This rendering depicts a nuclear facility with dedicated underground waste storage, highlighting the complex infrastructure involved in managing radioactive materials.
This rendering depicts a nuclear facility with dedicated underground waste storage, highlighting the complex infrastructure involved in managing radioactive materials.

Radioactive Waste in Croatia Raises Public Health Concerns

A low‑and‑intermediate‑level radioactive waste depot has turned the former Čerkezovac army barracks into a flashpoint for civil unrest, with citizens demanding transparency and the EU’s Euratom Directive 2013/59 appearing more a legal formality than a safety guarantee. The decision, ratified by Croatia’s Parliament on 18 December 2025, saw 77 deputies vote in favour, 36 abstain and 21 oppose, and the country now faces a cross‑border protest movement that could reshape its environmental policy.

The Una river basin, home to roughly 250 000 to 360 000 people, has erupted in anger. Residents have taken to the streets, chanting slogans and demanding that the government reveal the exact composition of the waste that will be stored at Trgovska Gora. The lack of a precise waste characterisation has left locals uncertain whether the material poses a radiological hazard or is simply a storage of low‑level by‑products. The protests have spread beyond Croatia’s borders, with Bosnian‑Herzegovinian citizens joining the march, citing the potential for trans‑border contamination.

Environmental experts point to a glaring gap between regulation and practice. An IAEA ARTEMIS review in June 2023, involving specialists from Canada, France, Norway, Sweden and the United Kingdom, praised Croatia’s commitment to safe waste management but highlighted a lack of clear roles for responsible organisations. The mission stressed that the country’s national framework, while transposing EU Euratom, does not yet provide the detailed monitoring protocols and emergency‑response plans required for a facility of this magnitude.

A government spokesperson admitted that publicly accessible compliance documents are scarce, noting that the national report submitted to the IAEA for the sixth review meeting remains largely unavailable to independent auditors. This opacity undermines public confidence and hampers external verification of Croatia’s adherence to international best practices.

Policy analysis shows three critical deficiencies: the absence of real‑time radiation monitoring, the lack of an emergency‑response plan tailored to accidental releases, and weak transboundary coordination with Bosnia and Herzegovina. The recent activation of the ESPOO Convention by the Bosnian‑Herzegovinian government underscores the urgency of establishing joint monitoring and data‑sharing agreements to mitigate cross‑border impacts.

To restore trust, the Ministry of Environment should implement a network of IAEA‑aligned detectors, groundwater samplers and atmospheric dispersion models, with data made publicly available and independently verified. A comprehensive emergency‑response plan, incorporating evacuation routes, communication protocols and joint drills with Bosnian‑Herzegovinian authorities, must be drafted and published.
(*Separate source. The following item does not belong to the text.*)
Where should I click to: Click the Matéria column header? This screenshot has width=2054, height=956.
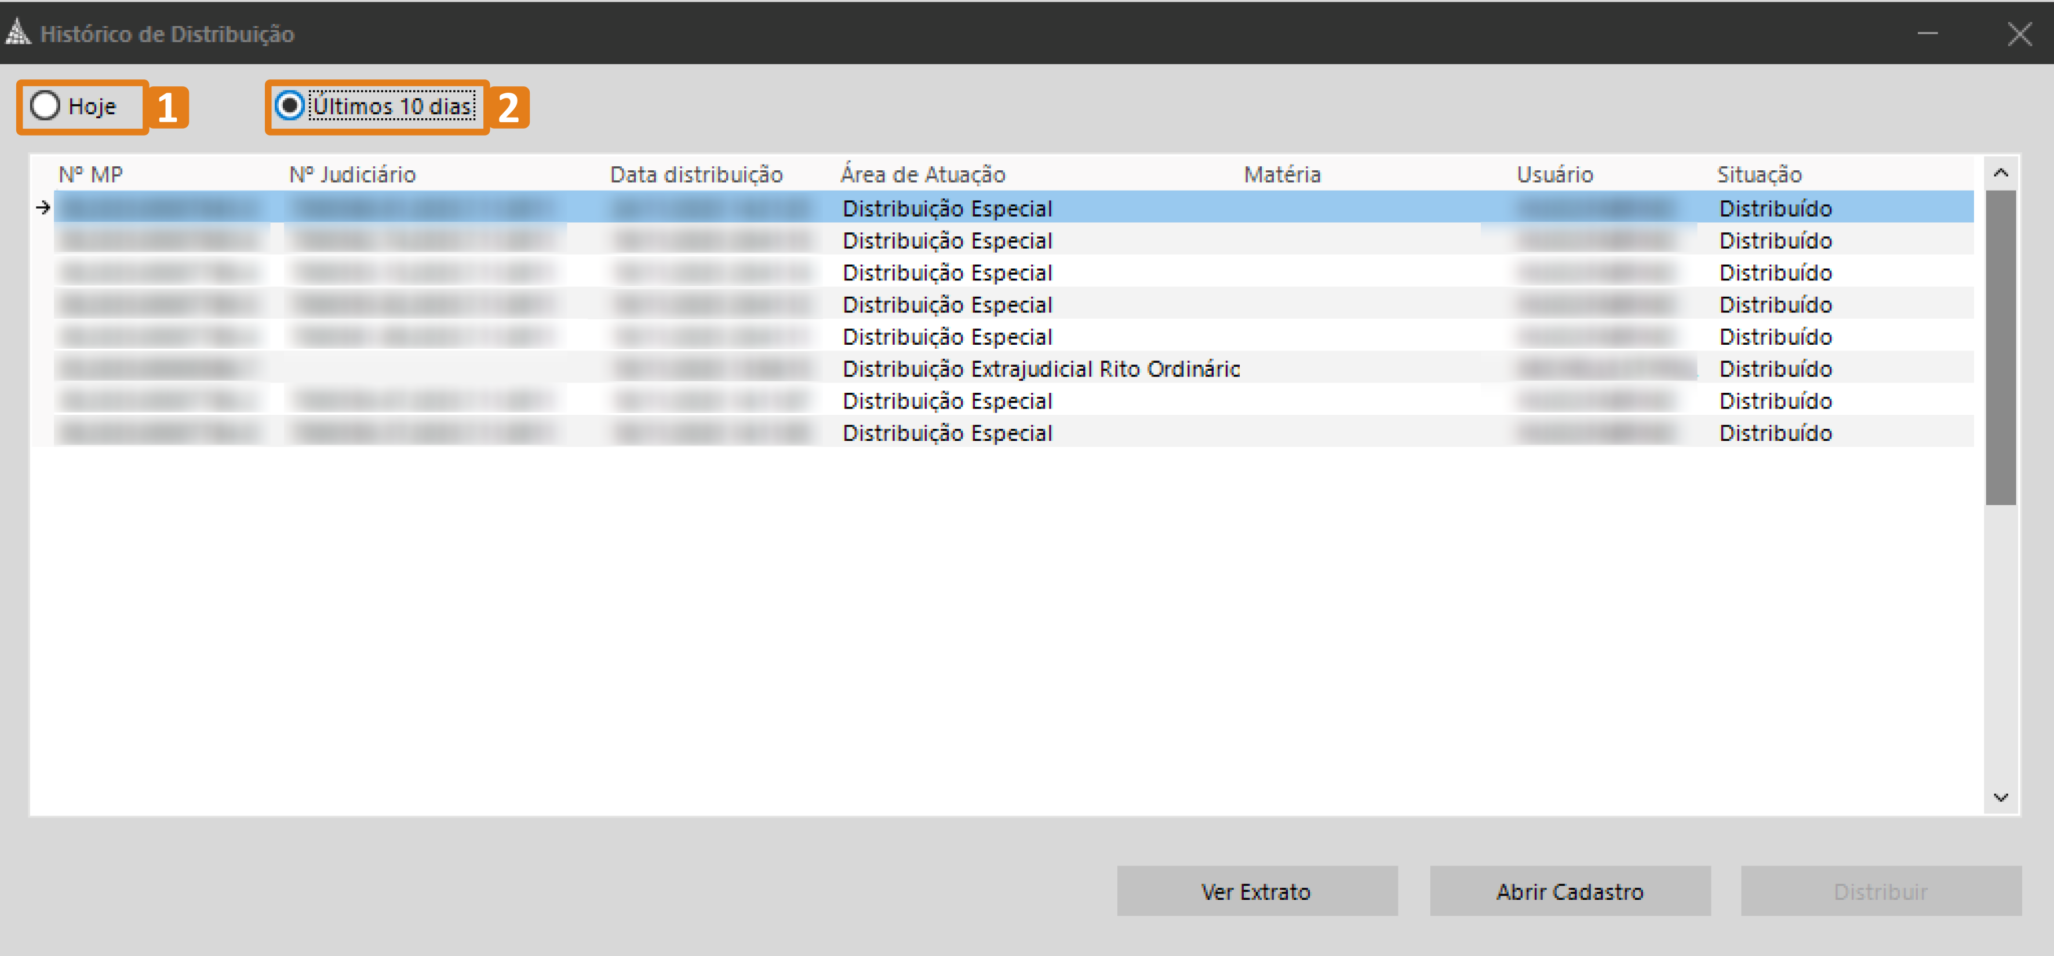click(x=1281, y=175)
Finally, a robust public‑consultation framework should be mandated, requiring transparent disclosure of waste composition, risk assessments and design details before any construction proceeds.

The Čerkezovac controversy is a wake‑up call. By adopting real‑time monitoring, emergency preparedness, and transboundary cooperation, Croatia can not only meet international standards but also rebuild the confidence of the people who live closest to the risk zone. The nation’s future depends on turning a regulatory draft into a lived, enforceable commitment to safety and transparency.